Immediate Diagnosis Through Collaboration with Dr. Alisdair McNeill

Dr. Alisdair Mcneill poses for a photo in his pediatric office at Sheffield Children's Hospital.

“I was surprised that such a recent publication would be incorporated into clinical reporting so rapidly.  It is good practice that the latest evidence is incorporated.”




3billion Inc has developed an automated system to reflect the latest findings on genetic variants and diagnosed many patients suffering from the diagnostic odyssey for several years. After integrating this automated system, 3billion’s reanalysis solved 10% of undiagnosed cases.

There was a significant story of Dr. Alisdair McNeill. Without Dr. McNeill being aware, his academic effort took a great part in diagnosing four patients suffering from a diagnostic odyssey.

Profile of Dr. Alisdair McNeill

Affiliation: University of Sheffield, UK
Position: Senior Clinical Lecturer in Neurogenetics
Recent publication: SLC12A2 variants cause a neurodevelopmental disorder or cochleovestibular defect
Date of publication: 13 July 2020
Date of the first patient diagnosed: 6 December 2020
(This patient could not be diagnosed from the initial test. But through the continuous reanalysis, the patient finally got diagnosed based on Dr.McNeill's finding)

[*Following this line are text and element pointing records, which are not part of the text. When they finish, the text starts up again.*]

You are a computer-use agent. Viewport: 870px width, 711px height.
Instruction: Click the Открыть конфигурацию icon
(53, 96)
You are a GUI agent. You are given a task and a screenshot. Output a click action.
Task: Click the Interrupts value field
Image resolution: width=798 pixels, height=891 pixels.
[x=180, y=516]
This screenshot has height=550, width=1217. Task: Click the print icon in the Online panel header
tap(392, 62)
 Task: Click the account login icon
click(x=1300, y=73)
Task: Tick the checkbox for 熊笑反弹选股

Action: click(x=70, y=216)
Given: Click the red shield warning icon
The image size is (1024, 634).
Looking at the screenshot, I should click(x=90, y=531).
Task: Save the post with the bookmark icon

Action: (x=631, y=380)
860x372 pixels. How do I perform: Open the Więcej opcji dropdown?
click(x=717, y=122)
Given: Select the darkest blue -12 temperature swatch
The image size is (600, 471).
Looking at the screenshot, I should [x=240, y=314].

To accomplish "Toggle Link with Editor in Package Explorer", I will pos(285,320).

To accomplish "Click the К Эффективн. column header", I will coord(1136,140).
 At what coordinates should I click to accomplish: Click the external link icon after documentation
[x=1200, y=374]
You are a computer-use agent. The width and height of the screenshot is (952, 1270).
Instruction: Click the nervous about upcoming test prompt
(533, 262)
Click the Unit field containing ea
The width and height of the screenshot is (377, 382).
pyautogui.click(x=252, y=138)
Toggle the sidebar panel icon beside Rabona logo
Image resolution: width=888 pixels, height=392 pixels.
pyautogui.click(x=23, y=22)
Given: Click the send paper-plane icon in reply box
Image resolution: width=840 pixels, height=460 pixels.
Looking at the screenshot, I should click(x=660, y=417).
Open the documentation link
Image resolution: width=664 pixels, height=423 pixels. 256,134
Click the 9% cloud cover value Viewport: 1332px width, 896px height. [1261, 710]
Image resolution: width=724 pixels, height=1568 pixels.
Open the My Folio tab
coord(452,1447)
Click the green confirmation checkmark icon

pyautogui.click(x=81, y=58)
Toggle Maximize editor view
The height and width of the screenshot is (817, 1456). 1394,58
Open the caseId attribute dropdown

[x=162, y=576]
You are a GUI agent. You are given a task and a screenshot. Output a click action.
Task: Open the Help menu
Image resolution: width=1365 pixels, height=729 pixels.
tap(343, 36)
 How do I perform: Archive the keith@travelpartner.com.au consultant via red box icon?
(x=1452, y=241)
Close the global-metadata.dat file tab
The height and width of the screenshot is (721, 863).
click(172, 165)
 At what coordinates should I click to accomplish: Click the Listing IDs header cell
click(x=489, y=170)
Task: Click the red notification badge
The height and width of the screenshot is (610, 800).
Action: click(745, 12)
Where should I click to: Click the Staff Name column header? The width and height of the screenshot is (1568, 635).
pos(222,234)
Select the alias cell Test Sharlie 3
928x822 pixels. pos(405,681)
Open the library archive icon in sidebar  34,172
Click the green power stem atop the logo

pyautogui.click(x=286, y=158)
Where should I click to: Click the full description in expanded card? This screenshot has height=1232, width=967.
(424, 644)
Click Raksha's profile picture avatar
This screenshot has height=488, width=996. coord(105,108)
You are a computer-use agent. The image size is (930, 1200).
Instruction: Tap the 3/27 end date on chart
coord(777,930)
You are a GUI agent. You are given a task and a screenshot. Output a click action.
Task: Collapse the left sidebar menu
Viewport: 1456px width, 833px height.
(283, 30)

Interview with Dr. Alisdair McNeill

QUESTIONS

Q1: Please tell us who you are and your background.
I am a clinical academic, appointed as a Senior Clinical Lecturer in Neurogenetics.  I spend half of my time as a consultant in Clinical Genetics and have undertaken neurogenetics research.  My interests are identifying novel causes of neurogenetic disorders, defining the clinical phenotypes and understanding family experiences of living with rare diseases.

Q2: The process of identifying de novo mutations is extremely challenging. How did you start the research? And how did you make the approach for this research? (ex. the range of data: CNV or Transcriptome seq, etc)
In my work I identify candidate genes by 1. focusing on genes from within the smallest region of overlap in microdeletions and 2. Identifying genes which interact with known disease genes.  I then identify candidate de novo variants in large scale exome and genome sequencing data from projects such as the UK Deciphering Developmental disorders study.  Further work to classify any identified variants focuses on standard ACMG criteria.

Q3: Your research truly helped many patients suffering from rare diseases with neurodevelopmental problems, and it means a lot. There was a finding that the SLC12 gene is related to some diseases but the specific relationship was not clear until you published your research. Did you specifically target the SCL12 gene for the analysis or did you verify it with a newly revealed gene?
We identified an individual with an SLC12A2 variant and then identified a cohort via GeneMatcher and our network of collaborators.

Q4: You identified the candidate gene through Whole Exome Sequencing with multiple transcriptome and functional studies. What are the advantages of having WES tests? Since when did you use WES tests and why?
WES enables us to efficiently sequence multiple candidate genes which might be responsible for a patient's symptoms without having to undertake multiple panel or Sanger sequencing tests. There is ample evidence that WES is cost effective and enables a diagnosis to be made in 30-50% of undiagnosed patients.

Q5: Do you recommend WES to your colleagues or physicians?
Yes.  It is not clear yet if whole genome sequencing will offer a significantly improved diagnostic rate so I believe WES should remain the first line test.

Q6: Based on your experience, what were the useful data to conduct your study? (ex. transcriptome data or in silico experiment)
Identification of protein coding variants which were de novo and rare in control populations. Ideally a pipeline such as exomiser would be applied, to interpret variants in the context of a patient's phenotype.

Q7: Did you get surprised when 3billion contacted you that patients are already having benefits because of your recent research?
Yes, I was surprised that such a recent publication would be incorporated into clinical reporting so rapidly.  It is good practice that the latest evidence is incorporated.

Q8: There are still many undiagnosed patients in 3billion’s database. Would you consider collaborating with 3billion to reveal cases for your target genes?
Yes, I would very much value a research collaboration whereby we could identify if any patients in your database had variants in genes I am researching.

Q9: What do you recommend to do for physicians and medical experts in the industry to help reduce the number of undiagnosed patients?
Detailed phenotyping of patients.  Early use of WES and application of a “phenotype aware” pipeline such as exomiser if possible or the pipeline developed by 3billion which seems to have similar effectiveness.